Study of special topics in interdisciplinary arts and sciences. Prerequisite: BIS 300.
Senior Seminar: Art and Film: Winter 2011 This course will explore the connections between a variety of modern art movements, such as German Expressionism, Russian Constructivism, Surrealism, Dadaism and Abstract Expressionism, and the films associated with these movements. We will look at films and art by both artists and independent or studio film makers. We will also look at films that incorporate influences by older movements, for example, films made after the Cuban Revolution in a Russian style, or the surrealism of contemporary cinema, like the films of Tim Burton. Films studied will be both fiction and documentary. In the first half of the course we will analyze works of art and films that reflect the theories and styles of each movement, and in the second half of the course students will present their own works which will be research-based film projects and/or research papers.
Art and Society in the Twentieth Century: Autumn 2009 This course will explore art in relation to a variety of social and political issues since approximately 1900. The course will focus on issues concerning war, political ideologies, gender, civil rights, poverty and inequality, exploring European, North American and Mexican art that responds to these themes, including painting, printmaking, photography, sculpture and film.
Student learning goals
Students will enhance critical thinking goals and link them to self-understanding, tying these findings to knowledge of art and film.
Students will learn to conduct extensive in-depth research on a major topic connected to course material.
Students will gain skills in analyzing and writing about art and film and connecting these works to artistic, historical political and social meanings through discussion, reading and writing, as well as making their own films or digital stories.
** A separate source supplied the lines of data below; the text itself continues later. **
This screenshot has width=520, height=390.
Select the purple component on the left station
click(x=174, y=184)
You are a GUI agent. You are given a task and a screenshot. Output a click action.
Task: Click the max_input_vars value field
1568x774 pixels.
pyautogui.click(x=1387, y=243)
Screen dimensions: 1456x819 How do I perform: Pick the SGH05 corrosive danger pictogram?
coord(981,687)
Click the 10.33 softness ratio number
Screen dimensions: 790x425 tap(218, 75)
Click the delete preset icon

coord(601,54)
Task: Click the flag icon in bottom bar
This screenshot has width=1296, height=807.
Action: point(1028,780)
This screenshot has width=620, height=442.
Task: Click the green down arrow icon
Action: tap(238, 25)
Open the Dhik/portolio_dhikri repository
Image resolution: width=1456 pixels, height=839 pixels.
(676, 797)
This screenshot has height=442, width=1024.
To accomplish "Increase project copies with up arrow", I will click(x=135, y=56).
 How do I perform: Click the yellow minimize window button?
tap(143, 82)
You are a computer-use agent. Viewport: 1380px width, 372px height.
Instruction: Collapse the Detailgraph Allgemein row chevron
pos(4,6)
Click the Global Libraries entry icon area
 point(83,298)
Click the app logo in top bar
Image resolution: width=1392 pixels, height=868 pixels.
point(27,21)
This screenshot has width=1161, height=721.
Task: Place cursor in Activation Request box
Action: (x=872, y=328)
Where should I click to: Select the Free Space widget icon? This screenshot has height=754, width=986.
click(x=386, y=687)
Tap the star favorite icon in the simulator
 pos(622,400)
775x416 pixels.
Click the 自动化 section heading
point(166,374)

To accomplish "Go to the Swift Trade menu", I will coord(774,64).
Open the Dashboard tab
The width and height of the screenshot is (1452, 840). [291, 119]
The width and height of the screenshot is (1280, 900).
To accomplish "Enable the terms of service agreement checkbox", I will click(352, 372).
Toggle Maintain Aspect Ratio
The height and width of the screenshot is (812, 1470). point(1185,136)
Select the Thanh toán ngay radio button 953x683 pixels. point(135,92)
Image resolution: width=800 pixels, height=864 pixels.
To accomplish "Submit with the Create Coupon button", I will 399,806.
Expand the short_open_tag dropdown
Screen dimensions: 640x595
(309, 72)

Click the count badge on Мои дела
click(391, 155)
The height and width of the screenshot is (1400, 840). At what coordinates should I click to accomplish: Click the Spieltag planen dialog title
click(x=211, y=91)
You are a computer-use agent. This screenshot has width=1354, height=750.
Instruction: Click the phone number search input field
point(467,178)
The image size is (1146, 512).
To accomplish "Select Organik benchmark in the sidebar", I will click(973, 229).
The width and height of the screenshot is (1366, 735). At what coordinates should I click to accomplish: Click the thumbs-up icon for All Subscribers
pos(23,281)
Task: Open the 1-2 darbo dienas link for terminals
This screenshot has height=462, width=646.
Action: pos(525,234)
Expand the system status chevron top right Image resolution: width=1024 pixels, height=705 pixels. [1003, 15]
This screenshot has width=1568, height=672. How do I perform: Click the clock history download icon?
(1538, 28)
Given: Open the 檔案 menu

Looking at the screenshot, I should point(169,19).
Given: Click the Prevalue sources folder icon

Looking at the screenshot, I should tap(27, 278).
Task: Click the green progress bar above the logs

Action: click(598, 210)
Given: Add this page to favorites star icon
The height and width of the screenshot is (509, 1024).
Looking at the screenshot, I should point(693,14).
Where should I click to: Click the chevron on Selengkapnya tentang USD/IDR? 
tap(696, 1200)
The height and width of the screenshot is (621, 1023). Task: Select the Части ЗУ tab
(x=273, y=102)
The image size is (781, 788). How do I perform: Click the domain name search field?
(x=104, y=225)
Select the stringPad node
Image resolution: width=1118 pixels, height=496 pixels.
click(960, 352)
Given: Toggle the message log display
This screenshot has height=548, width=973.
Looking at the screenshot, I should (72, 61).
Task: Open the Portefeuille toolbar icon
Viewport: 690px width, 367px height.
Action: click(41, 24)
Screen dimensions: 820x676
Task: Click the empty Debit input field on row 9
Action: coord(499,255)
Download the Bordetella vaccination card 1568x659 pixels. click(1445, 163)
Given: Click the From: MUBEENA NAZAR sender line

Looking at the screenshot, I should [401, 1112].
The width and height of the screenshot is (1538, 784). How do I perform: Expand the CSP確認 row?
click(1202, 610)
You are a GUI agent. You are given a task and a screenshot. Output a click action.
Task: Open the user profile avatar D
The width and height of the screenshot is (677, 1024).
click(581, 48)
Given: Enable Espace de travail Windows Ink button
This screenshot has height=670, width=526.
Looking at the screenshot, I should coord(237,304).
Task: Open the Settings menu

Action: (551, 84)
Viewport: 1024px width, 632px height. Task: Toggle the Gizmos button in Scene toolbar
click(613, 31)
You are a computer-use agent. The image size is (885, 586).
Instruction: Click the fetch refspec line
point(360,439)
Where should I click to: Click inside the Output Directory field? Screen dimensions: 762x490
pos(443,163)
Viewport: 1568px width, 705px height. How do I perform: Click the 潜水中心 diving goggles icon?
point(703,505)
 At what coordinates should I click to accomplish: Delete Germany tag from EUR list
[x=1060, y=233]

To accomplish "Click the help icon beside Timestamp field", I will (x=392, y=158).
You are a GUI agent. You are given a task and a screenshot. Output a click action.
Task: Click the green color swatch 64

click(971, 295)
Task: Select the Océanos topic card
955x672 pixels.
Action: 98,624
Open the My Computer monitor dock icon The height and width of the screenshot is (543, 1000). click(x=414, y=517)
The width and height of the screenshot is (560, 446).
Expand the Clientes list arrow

Students will learn to examine major art historical issues in a collaborative method, connecting art movements to the cinema genre.
Students will enhance skills in oral presentations of research findings and projects.
Through exploration of links between aesthetic expression and cultural/social/political/historical phenomena students will gain an understanding of the overall implications of visual experience.
General method of instruction
Lecture, discussion, group work, class presentations.
Strong interest in art, film, culture, history and politics essential. Previous courses in art history highly recommended.
Class assignments and grading
Short essays, research paper, film projects.
Written assignments, oral presentations and class participation.